Healing Wounds: Interactive dressing speeds the process
A new, easily prepared hydrogel material promotes more rapid wound healing
New, easily prepared materials promote more rapid healing of wounds in laboratory animals than conventional dressings do, researchers report. The new films ultimately could quicken the recovery of burn victims and patients with skin ulcers and bedsores, the team asserts.
The films are in a class of materials known as hydrogels, which are networks of polymers that swell in water. These new hydrogels are made from complex sugars called glycosaminoglycans (GAGs) that are normally found in the protein-containing gel, or extracellular matrix, that surrounds animal cells.
To make each polymer network, Glenn D. Prestwich and his colleagues at the University of Utah in Salt Lake City mix a solution of a modified GAG with a solution of much shorter molecules that make the GAG molecules stick together. For one hydrogel, the researchers use a modified version of hyaluronan, a natural GAG that promotes wound healing. For the other, they used a modified version of a GAG called chondroitin sulfate, which until now had no known healing effect.
Prestwich and his coworkers tested these two hydrogel preparations on mice that had wounds extending through their skin. After the scientists covered a wound with one of the hydrogels, they bathed the material with saline and protected it with a conventional polymer dressing used, for example, when skin is removed for transplant to a burn site.
After 7 days, wounds treated with one of the two hydrogel materials were 33 percent more thoroughly healed than those covered with only the conventional dressing, the researchers report in the September Biomaterials.
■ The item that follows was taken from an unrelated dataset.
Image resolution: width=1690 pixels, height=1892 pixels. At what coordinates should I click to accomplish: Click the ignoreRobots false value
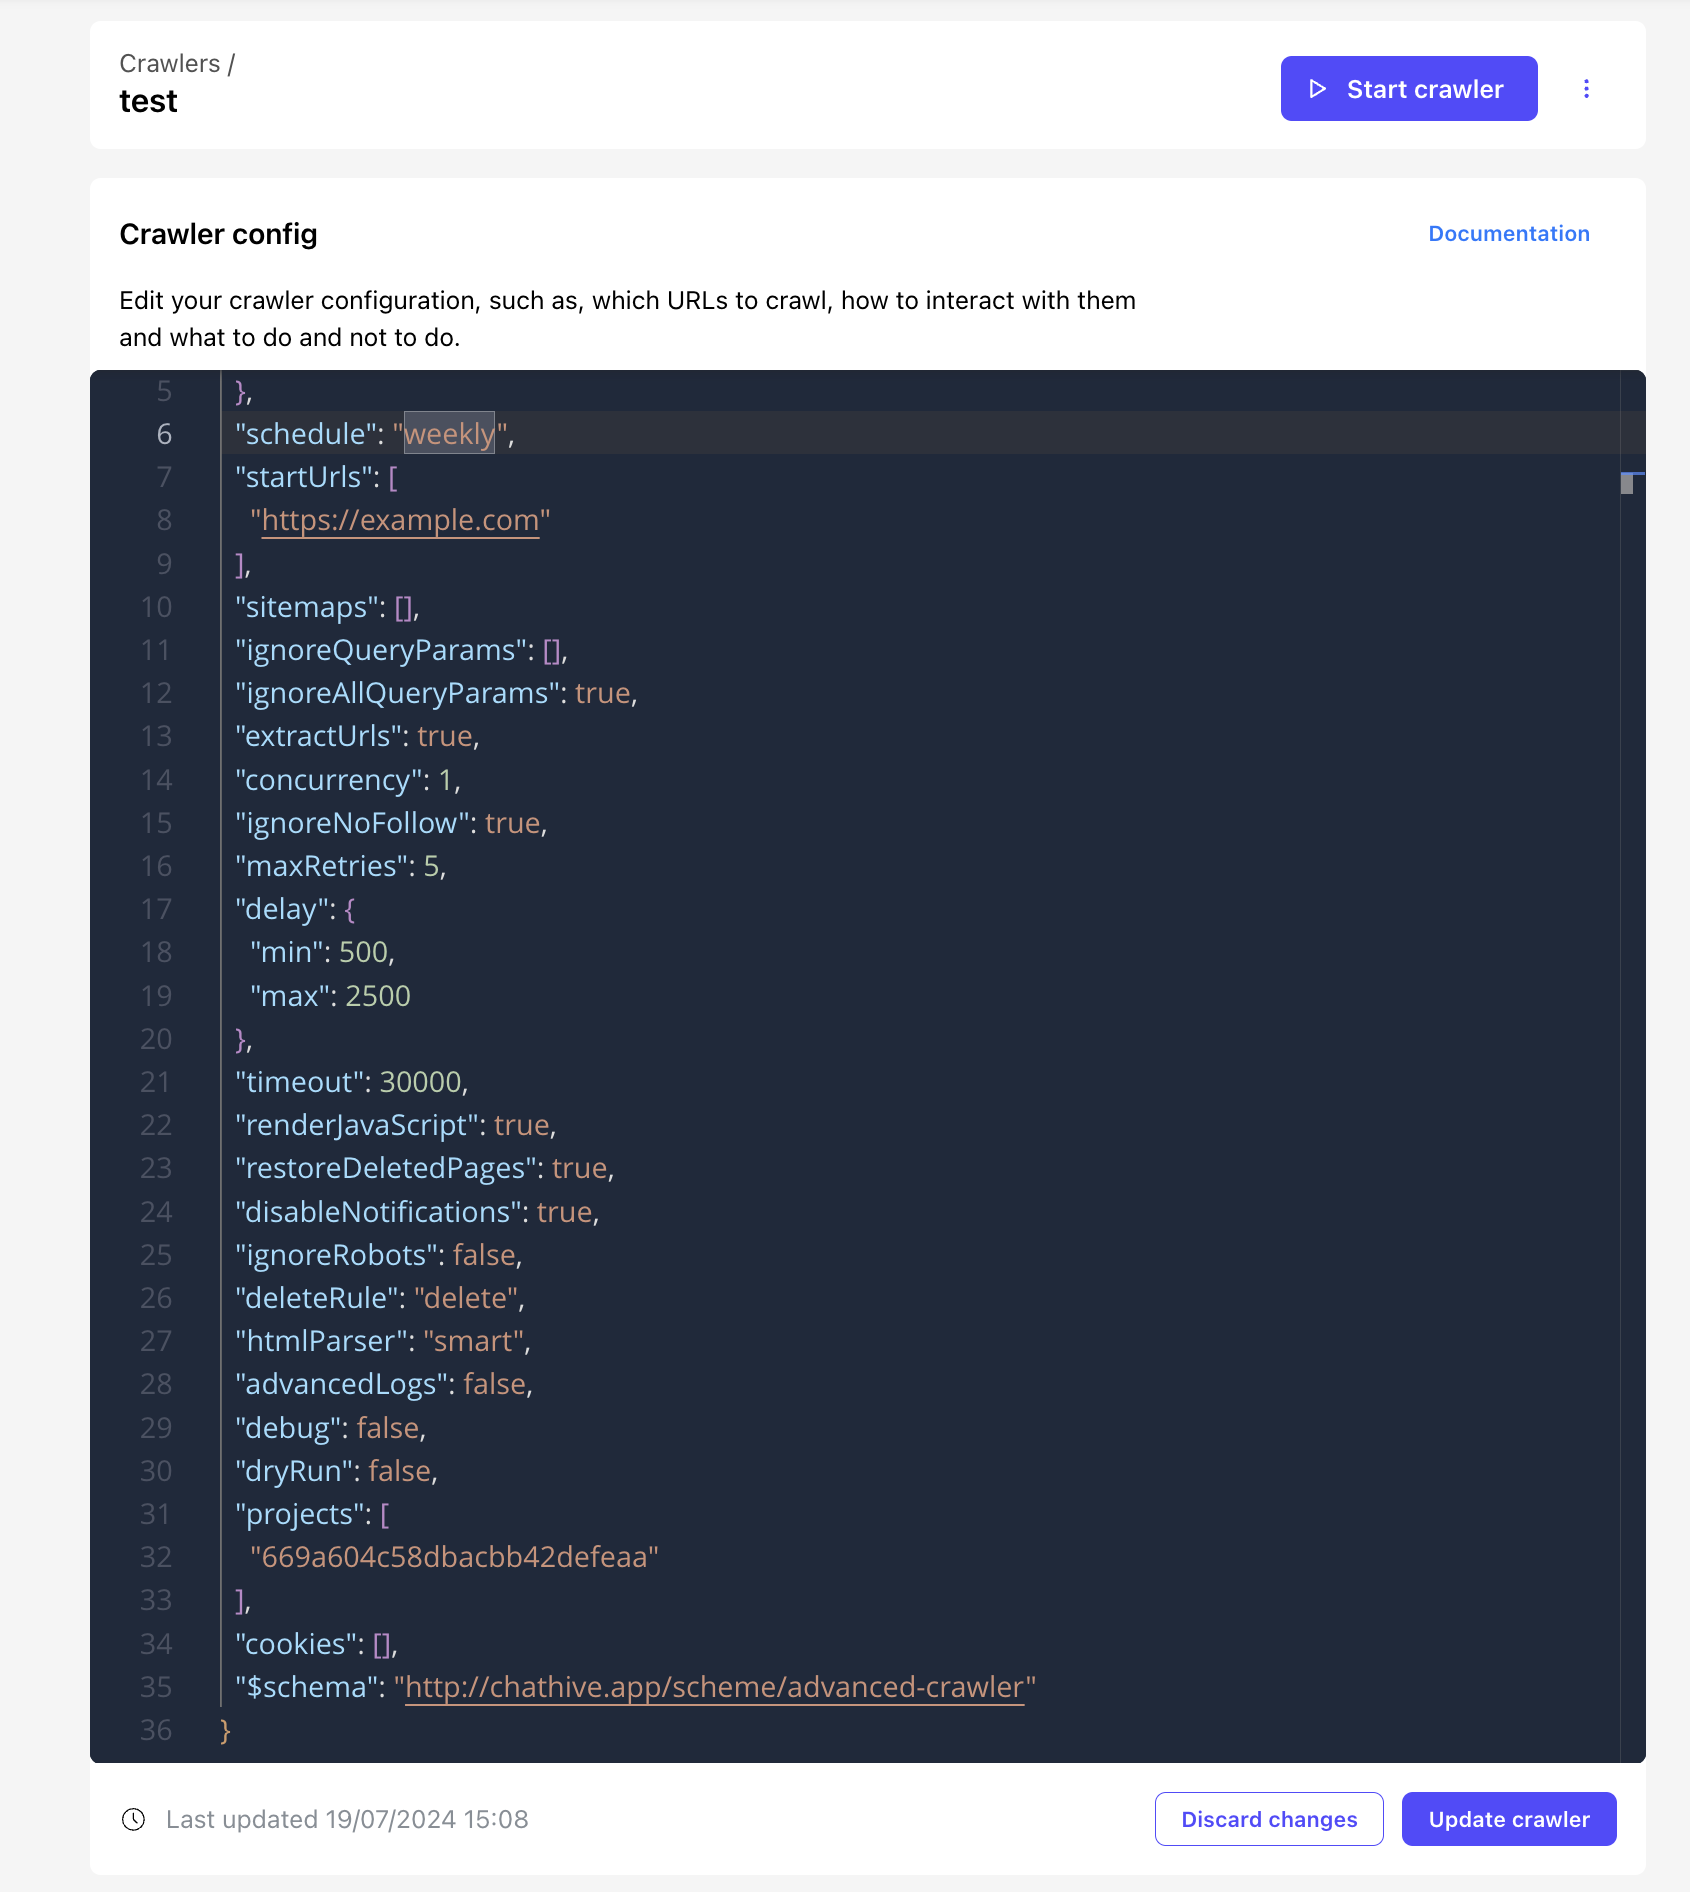[x=484, y=1255]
The new films slowly integrate themselves into a wound as it’s healing, says Utah team member Jane Shelby.
“The problem of wounds in the United States is really a silent epidemic,” comments Glenn Warden of the Shriner’s Burn Institute in Cincinnati. In particular, skin ulcers and pressure sores plague the nation’s elderly and diabetic populations.
These people and those with moderate burns might benefit from new dressings, he says.
Although other scientists have constructed hydrogels from GAGs, the new ones are easier to make, the Utah researchers claim. The team is now attempting to form their hydrogels at the wound site so that they better mold into its shape, says Prestwich. The group is also incorporating into their hydrogels growth factors that could further speed healing.
“This is another demonstration where we’re moving toward truly matrix-based materials for the healing of wounds — getting away from simple coverings,” comments Vincent Falanga of Roger Williams Medical Center in Providence, R.I.